追記 シドニー・パウエルの犬笛で一斉にジョージ・ソロスの偽ニュースが世界中で発信される

2020/11/24

 ニュースサイトViceによると、パウエルは先週の会見で億万長者の慈善家ジョージ・ソロスが運営するグループが、大統領選挙が不正に行われたという根拠のない非難の中心にある会社であるドミニオン社とオフィススペースを共有していると主張した。

 主張は嘘だったが、それは問題ではない。問題は、会見から数日経った現在、ソロスが選挙干渉で逮捕されたと主張する偽情報がソーシャルメディアに殺到していることだ。

 この出来事は、法的手段が潰えたトランプ大統領とその仲間たちがますます乱暴な陰謀論を受け入れ、かつそれを自ら犬笛を吹いて、新しい偽ニュースを作り出させようとする工程を明らかにしている。

 パウエル氏のソロス陰謀論の元になったと思われるのは、カナダの反イスラム極右団体「グローバルプラットフォーム」のウェブサイトであるRebel Newsが先週出した記事で、トロント市でドミニオン社と環境団体MakeWayが同じ建物にオフィスを構えており、その環境団体にソロス氏が献金しているというものだ。しかも、この建物からMakeWayの名前が「不自然」に消されたという!

 だが、これは偽ニュースだった。MakeWayの名前が建物から消されたのは、MakeWayの事務所が昨年実際に引越ししたからであり、この団体がソロスから金を得ていた事実もなかった。これはMakeWayの声明で明らかになった。
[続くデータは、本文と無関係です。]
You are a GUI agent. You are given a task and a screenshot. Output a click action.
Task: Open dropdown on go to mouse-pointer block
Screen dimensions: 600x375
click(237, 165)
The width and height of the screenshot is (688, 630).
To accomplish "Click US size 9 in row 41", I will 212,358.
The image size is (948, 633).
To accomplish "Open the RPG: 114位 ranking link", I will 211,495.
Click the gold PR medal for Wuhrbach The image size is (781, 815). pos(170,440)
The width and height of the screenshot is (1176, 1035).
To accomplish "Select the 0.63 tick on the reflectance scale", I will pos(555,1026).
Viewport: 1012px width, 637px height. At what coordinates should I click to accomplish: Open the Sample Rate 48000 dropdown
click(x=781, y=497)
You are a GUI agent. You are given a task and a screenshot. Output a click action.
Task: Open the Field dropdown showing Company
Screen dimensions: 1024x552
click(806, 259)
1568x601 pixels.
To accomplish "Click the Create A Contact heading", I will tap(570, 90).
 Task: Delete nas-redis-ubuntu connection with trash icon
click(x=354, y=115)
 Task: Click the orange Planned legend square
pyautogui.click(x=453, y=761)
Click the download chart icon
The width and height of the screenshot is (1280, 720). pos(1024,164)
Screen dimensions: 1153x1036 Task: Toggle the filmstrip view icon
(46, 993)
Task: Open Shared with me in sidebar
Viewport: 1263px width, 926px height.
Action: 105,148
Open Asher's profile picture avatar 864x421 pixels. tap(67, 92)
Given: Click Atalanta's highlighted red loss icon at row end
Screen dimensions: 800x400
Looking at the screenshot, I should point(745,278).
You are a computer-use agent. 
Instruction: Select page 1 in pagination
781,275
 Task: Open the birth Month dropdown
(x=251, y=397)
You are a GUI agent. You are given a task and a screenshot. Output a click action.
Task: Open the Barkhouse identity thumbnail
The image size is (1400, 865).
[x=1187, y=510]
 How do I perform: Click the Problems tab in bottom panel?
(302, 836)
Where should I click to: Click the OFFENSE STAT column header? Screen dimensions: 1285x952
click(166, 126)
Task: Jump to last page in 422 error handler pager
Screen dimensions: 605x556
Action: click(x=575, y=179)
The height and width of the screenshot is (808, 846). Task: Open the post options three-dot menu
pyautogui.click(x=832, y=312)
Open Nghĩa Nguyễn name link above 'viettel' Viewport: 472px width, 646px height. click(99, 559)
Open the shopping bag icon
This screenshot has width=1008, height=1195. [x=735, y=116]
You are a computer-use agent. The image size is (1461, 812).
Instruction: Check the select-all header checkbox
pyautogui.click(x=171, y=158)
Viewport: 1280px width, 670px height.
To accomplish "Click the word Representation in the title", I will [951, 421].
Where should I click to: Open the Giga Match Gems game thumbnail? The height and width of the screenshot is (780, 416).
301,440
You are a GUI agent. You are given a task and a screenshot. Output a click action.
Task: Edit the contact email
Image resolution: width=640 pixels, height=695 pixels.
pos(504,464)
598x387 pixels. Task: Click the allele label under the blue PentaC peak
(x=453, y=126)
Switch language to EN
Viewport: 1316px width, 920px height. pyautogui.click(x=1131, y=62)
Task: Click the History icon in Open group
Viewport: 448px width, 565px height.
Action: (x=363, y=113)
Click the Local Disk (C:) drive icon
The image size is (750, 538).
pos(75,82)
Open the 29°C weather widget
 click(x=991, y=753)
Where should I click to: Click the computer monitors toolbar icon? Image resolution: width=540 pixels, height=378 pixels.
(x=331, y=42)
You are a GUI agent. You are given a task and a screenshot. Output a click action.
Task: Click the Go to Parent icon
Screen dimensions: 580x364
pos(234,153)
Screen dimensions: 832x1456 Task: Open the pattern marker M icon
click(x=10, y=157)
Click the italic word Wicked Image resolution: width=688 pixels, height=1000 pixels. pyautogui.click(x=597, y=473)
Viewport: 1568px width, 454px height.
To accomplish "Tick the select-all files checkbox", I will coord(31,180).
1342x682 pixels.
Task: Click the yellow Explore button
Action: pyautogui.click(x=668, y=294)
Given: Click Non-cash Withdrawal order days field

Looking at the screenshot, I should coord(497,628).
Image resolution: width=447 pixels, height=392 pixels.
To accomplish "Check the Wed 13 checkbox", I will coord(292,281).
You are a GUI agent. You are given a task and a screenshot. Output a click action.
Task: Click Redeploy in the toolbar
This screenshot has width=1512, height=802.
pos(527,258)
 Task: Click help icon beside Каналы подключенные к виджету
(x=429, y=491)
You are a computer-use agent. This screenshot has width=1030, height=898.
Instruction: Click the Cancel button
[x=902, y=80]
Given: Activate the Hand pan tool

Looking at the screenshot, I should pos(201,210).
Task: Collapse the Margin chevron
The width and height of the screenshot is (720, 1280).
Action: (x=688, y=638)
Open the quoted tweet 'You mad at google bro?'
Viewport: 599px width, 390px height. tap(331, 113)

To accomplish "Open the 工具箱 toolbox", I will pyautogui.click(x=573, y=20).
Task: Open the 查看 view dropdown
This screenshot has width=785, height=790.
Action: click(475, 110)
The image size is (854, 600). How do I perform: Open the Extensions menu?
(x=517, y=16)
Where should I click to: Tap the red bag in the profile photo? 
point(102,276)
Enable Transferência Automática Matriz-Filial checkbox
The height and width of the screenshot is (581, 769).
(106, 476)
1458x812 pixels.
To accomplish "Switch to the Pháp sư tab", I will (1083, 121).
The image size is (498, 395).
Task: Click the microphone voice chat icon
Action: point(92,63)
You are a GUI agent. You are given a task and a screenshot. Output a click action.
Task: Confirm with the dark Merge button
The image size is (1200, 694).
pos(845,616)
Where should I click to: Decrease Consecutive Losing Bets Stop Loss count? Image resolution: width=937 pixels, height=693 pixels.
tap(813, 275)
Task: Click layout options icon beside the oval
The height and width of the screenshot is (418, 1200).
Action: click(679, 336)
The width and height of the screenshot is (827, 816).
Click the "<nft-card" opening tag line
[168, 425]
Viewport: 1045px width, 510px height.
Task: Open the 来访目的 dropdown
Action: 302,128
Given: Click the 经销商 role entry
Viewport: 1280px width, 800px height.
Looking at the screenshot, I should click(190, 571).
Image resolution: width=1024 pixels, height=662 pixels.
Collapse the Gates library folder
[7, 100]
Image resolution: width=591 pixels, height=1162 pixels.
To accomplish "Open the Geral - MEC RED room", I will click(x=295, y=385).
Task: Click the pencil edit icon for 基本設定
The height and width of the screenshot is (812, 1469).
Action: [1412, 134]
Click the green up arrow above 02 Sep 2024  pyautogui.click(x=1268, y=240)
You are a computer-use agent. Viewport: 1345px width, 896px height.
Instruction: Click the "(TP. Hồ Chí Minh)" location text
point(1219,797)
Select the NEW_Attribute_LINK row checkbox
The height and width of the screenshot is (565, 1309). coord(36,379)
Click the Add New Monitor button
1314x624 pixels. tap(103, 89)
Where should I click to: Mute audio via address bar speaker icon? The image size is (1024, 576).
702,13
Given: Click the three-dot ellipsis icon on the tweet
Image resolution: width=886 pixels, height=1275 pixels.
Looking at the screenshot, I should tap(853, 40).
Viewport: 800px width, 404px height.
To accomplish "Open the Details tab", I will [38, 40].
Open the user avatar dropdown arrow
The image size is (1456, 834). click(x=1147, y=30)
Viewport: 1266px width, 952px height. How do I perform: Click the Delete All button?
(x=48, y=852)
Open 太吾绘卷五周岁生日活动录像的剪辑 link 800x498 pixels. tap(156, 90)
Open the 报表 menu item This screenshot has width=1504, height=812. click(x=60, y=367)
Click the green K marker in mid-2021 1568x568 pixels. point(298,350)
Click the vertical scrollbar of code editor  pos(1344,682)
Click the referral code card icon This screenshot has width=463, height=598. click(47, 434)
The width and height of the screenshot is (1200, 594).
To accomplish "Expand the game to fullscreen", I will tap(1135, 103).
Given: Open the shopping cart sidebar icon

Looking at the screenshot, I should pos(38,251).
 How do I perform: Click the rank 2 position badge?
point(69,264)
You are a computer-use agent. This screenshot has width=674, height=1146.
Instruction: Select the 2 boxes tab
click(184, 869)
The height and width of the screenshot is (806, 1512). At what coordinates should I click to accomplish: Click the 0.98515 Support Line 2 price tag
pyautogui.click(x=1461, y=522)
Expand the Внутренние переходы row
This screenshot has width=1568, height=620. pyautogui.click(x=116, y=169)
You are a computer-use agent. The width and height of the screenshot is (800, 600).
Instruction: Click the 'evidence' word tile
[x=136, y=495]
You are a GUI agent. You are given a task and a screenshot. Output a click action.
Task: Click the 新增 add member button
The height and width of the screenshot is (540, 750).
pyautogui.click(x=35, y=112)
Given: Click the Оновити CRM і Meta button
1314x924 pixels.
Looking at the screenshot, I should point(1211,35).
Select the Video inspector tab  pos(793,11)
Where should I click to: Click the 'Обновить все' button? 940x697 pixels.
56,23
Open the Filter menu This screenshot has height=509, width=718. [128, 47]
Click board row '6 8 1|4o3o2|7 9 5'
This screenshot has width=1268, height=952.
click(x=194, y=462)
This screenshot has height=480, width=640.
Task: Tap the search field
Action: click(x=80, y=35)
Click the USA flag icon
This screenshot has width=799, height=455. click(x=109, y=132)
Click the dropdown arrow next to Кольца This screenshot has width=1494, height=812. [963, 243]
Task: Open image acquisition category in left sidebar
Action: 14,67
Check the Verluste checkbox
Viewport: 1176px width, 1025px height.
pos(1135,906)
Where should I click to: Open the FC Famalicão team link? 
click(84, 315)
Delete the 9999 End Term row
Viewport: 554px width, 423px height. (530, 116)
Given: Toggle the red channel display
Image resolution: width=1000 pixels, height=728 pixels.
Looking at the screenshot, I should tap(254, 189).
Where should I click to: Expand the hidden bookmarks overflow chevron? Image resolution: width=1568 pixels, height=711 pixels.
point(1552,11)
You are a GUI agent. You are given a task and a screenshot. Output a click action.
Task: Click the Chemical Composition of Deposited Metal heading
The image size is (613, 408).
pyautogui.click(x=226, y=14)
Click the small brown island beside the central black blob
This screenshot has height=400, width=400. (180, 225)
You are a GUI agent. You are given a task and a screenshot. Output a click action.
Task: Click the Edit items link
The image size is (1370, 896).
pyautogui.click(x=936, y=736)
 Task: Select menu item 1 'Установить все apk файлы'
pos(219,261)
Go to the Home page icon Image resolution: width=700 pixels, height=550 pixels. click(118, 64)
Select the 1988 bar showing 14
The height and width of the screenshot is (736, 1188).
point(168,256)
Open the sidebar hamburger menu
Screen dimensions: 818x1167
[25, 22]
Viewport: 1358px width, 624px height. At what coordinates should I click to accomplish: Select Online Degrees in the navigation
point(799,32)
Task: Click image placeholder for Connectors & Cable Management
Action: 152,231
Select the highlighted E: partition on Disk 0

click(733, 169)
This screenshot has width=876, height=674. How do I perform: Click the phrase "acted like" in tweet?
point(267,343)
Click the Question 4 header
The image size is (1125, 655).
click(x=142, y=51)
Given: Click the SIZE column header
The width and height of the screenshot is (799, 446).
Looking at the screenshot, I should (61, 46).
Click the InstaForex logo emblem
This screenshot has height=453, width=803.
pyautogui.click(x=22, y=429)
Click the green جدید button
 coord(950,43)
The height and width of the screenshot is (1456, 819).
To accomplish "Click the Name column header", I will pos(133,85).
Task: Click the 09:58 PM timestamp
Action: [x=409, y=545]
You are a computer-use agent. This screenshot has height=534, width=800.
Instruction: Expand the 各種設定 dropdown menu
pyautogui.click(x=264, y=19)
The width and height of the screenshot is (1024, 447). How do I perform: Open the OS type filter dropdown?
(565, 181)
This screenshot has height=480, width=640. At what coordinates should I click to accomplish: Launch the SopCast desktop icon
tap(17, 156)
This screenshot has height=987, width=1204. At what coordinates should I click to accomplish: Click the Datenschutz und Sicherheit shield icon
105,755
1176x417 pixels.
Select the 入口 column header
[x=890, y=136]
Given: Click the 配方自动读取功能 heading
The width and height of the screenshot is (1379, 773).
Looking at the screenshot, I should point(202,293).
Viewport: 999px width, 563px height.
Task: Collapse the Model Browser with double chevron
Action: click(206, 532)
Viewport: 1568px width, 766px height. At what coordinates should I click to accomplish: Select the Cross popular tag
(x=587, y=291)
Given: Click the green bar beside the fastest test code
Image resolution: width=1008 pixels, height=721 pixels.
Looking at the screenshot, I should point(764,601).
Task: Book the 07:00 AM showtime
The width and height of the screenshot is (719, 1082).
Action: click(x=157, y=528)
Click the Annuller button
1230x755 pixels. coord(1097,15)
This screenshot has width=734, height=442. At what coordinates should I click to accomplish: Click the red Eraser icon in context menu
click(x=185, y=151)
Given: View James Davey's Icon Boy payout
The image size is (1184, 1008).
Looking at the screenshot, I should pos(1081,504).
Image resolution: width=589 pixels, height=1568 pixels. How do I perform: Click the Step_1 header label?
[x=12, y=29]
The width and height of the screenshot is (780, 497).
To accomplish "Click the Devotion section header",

 その事実を知らないパウエル氏は、木曜の会見でこのように述べた。

「 ドミニオン社の幹部は今どこにも見つかりません。 彼らはオフィスを一晩で別の場所に移動しています。 トロントにある彼らのオフィスは、ソロスの団体の1つと共有されていました。」

 この偽ニュースをさらに間違って広めたパウエルの言説は、反ユダヤ主義のQAnonにとって見逃せないユダヤ人富豪のソロスという陰謀のアイコンと相まり更なる新しい偽ニュースを作り出す源となった。

 これまでにも誤った情報を広めた実績のあるウェブサイト、YourNewWireは、月曜日に「選挙干渉のためにフィラデルフィアで逮捕されたジョージ・ソロス–裁判官が言論統制を命じる」という見出しで記事を公開した。その記事では、ソロスが選挙の正当性を損なうためにドミニオン投票機会社と協力していたという「証拠」として、ドミニオンとMakeWayに関するカナダのニュースの誤った記事を引用している。

 分析ツールCrowdTangleのデータによると、このストーリーはすでに5,000人近くで共有されており、Facebookだけで12,000件を超えるインタラクションを獲得しているという。

 しかし、それはほんの始まりにすぎない。別の偽情報ウェブサイトであるConservativeBeaverは、YourNewsWireのレポートに基づいて同様の記事を公開した。これは、Facebookでの8,500の共有と23,000を超えるインタラクションを含む、さらに多くのエンゲージメントを獲得した。

 トランプの偽情報でいっぱいのFacebookは今とてもホットだ。